9/1/2024
Asheville Cats
John Friel
This column comes to you from Asheville, North Carolina, this year’s base for the National Symposium of the Perennial Plant Association. It’s hard to pick just one facet to talk about from this five-day event, so here are two presentations that really stood out.
Future Roof: How Plants Transform Rooftops Into Resilient Infrastructure
In recent years, I’d heard less and less about green roofs. The buzz seemed to have died down. So I was happy to hear Kate Ancaya of Asheville-based Living Roofs Inc. describe the evolution of her field and her company.
When green roofs came to the U.S., the natural response was to adopt what worked in Europe—which, in Southeastern U.S. humidity, simply didn’t. Early on, unfortunately, many green roofs, which I call groundcover in the sky, were sold on pie-in-the-sky marketing: No maintenance! No irrigation needed! Yeah, well. That sales pitch resulted in early, ugly failures. Forget Carole King’s lyrics: Up on the roof, it’s not trouble-proof and wishing won’t make it so. Some takeaways:
• Designing for green roofs from the beginning is simpler than retrofitting existing structures. There’s significant weight to account for.
• Living roofs cool buildings and cities, improve air quality, increase biodiversity and extend the life of roof membranes.
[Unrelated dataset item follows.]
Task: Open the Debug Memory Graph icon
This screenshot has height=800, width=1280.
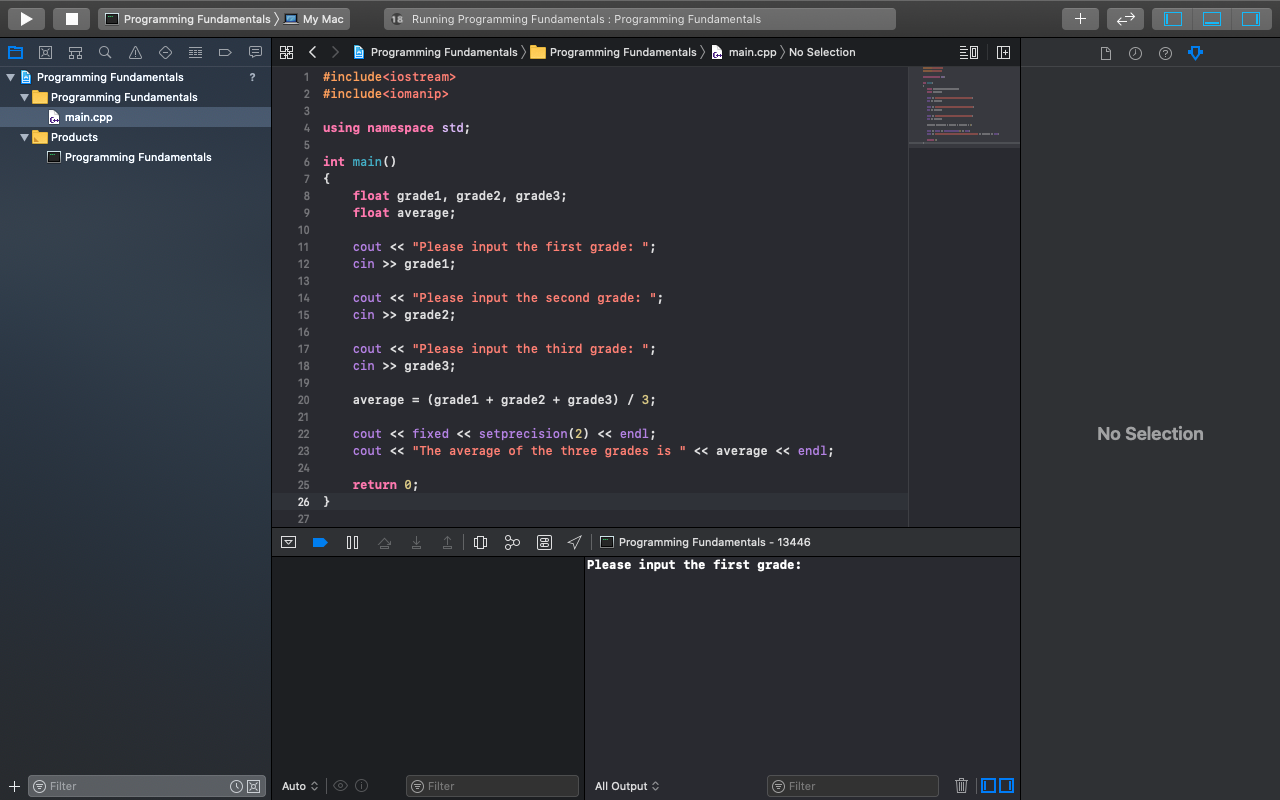Action: [x=512, y=542]

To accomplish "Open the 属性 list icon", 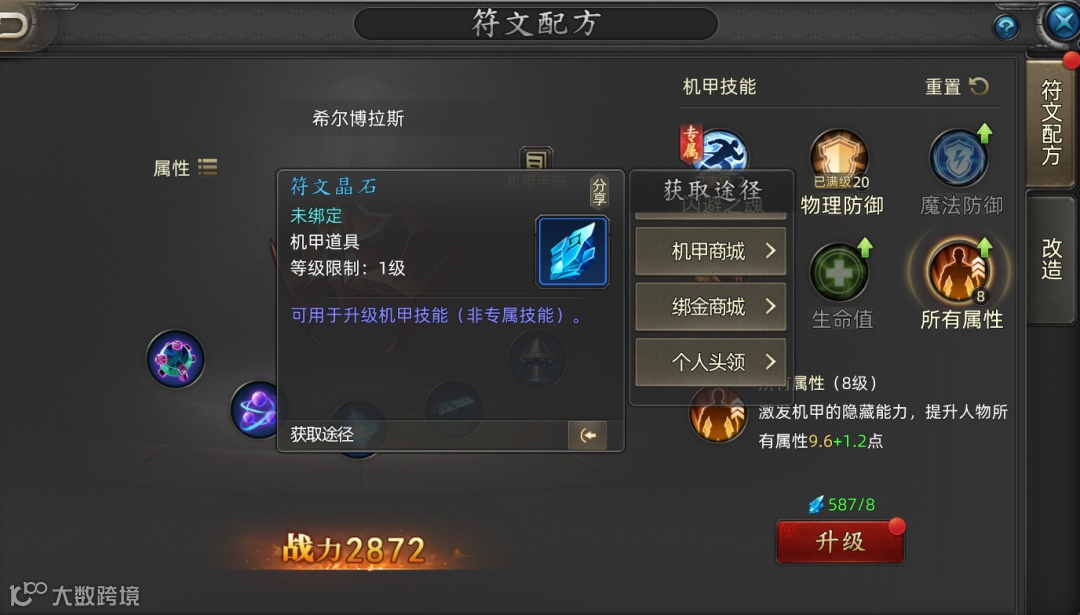I will click(207, 167).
• It’s not just for sedum anymore. Lots of grasses, perennials and self-sowing annuals are now used to beautiful effect. Succulents still work, of course, but not everywhere. Nothing works everywhere. As a former grassmonger, I loved seeing waves of sprorobolus (which Kate called “a workhorse”) and erianthus.
• Going green can cost less than “gray” infrastructure, i.e., the modern alternative for stormwater management: storage and slow release using massive, hard-to-access, underground structures. Green roofs need attention, too—as Kate said, “No roof is maintenance-free”—but installation and long-term maintenance are “minimal” by comparison.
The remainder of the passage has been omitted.